Answer posted - For seven years, searing pain with no relief
A glomus tumor was the culprit. The cause is unknown and most glomus tumors occur in people between age 30 and 50. Like Wicker, many patients complain of temperature sensitivity and intense pain in one spot; some scientists speculate that the pain may be caused by nerve fibers that are present in glomus tumors. Pathology report confirmed the diagnosis. The bluish discoloration under her fingernail was the tumor itself. Smaller than the head of a pin; its size apparently eluded detection by the MRI. Doctors recommended that Wicker undergo surgery to remove the tumor, a procedure that would require taking off the nail. The operation cured the problem.
Question asked -
Wicker, now 57, first noticed the pain at the tip of her left index finger in the spring of 2005. She tried her best to ignore the pain, which was fleeting. She had recently been diagnosed with Type 2 diabetes. Several months later the pain intensified. All tests including - an X-ray, an MRI scan and a nerve conduction test, were negative. She tried physical therapy, It did nothing for her finger, but after Wicker developed occasional numbness in her left shoulder. Anti-inflammatories and increasingly strong painkillers, including oxycodone were ineffective. Can you find out the cause?
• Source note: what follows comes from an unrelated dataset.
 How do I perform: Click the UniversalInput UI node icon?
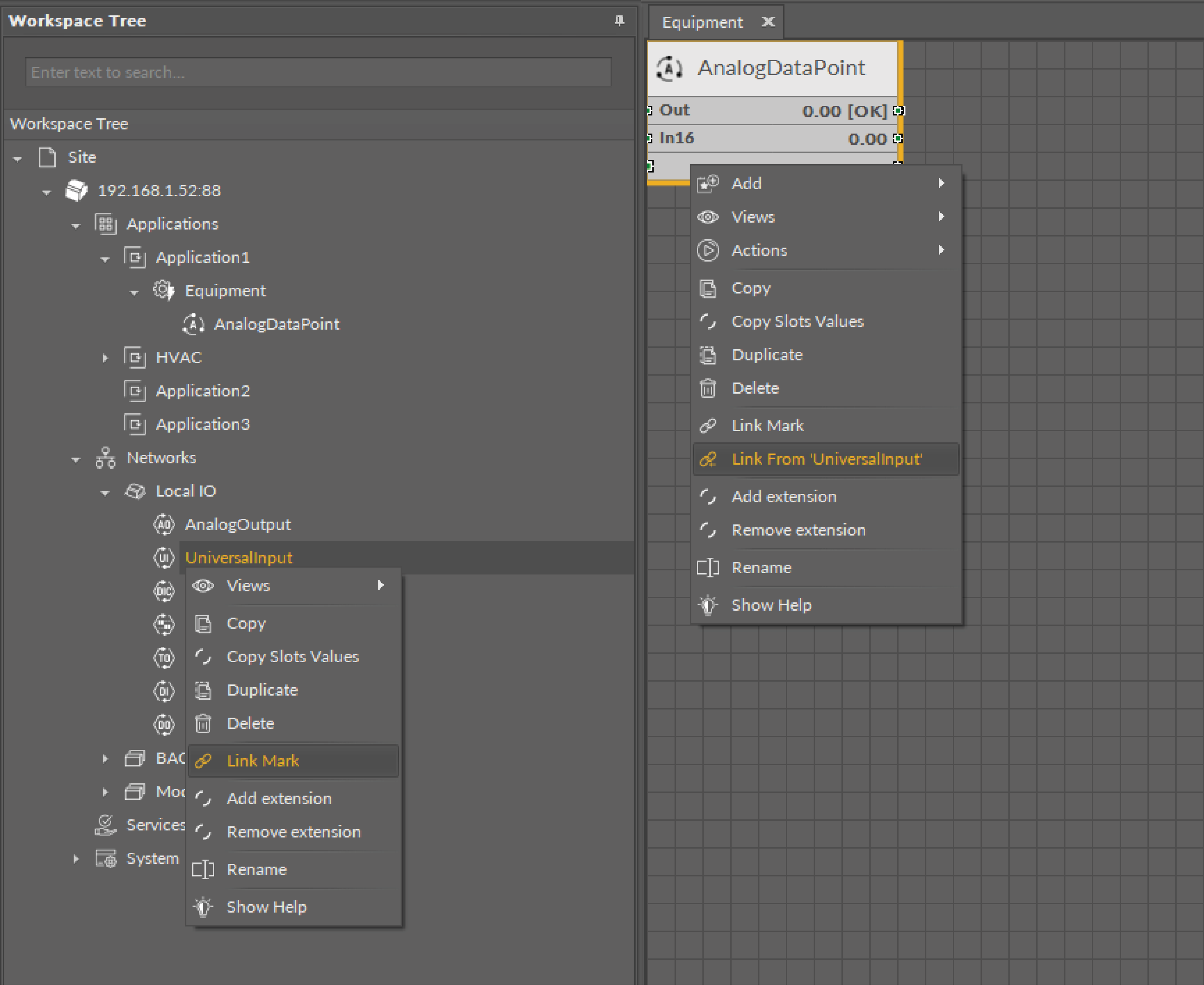[x=164, y=558]
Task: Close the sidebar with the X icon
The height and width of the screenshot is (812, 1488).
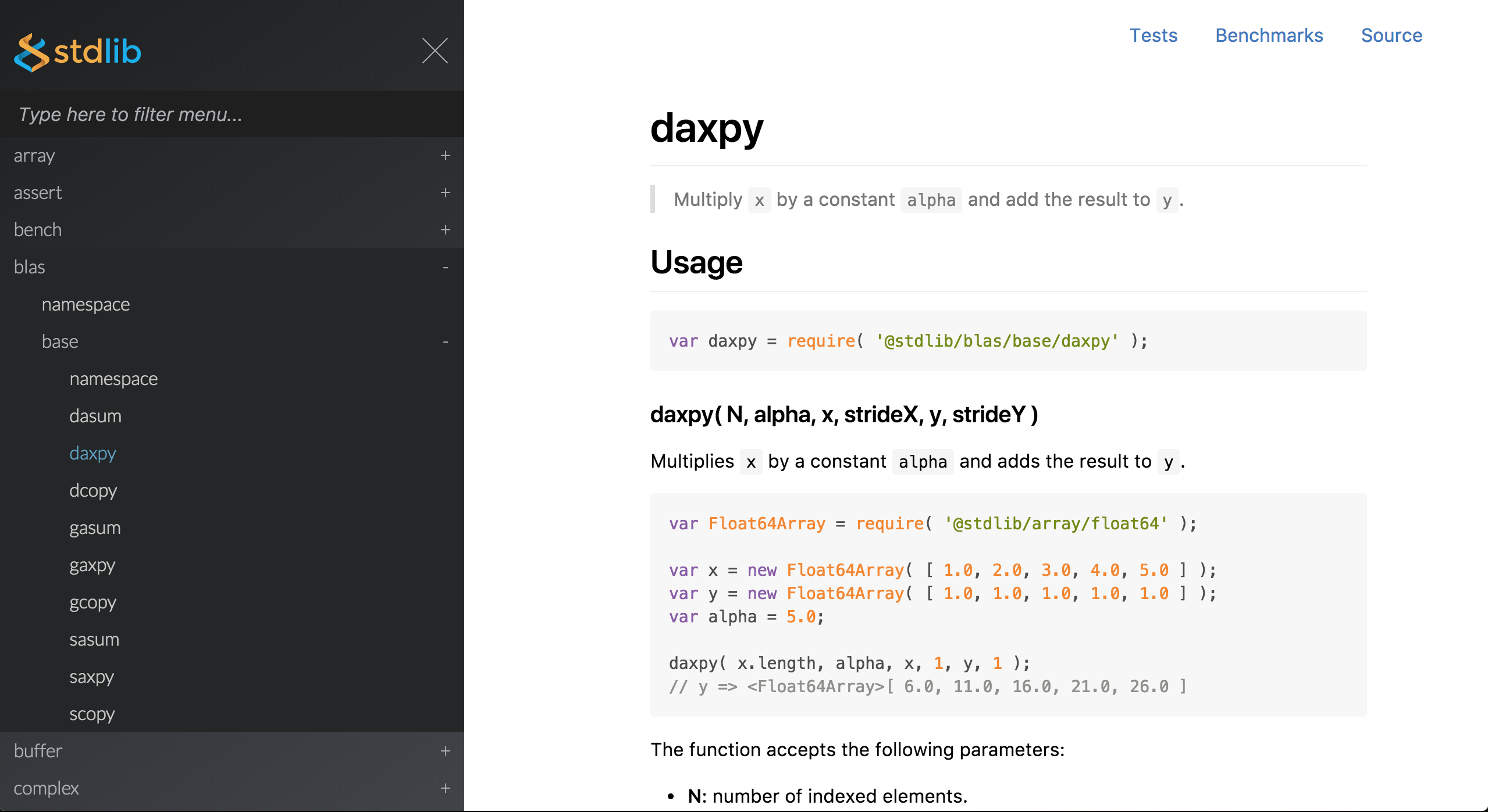Action: point(435,51)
Clue 1: Carpal tunnel syndrome was not the cause.
Clue 2: An MRI of Wicker’s neck and upper back showed two badly herniated disks.
Clue 3: She had discovered that if cool air touched the finger, the pain level shot up.
Clue 4: The orthopedist suggested she undergo a series of injections in her spine to dull the pain in her finger, which didn’t help.
Clue 5: She tried acupuncture, which also failed.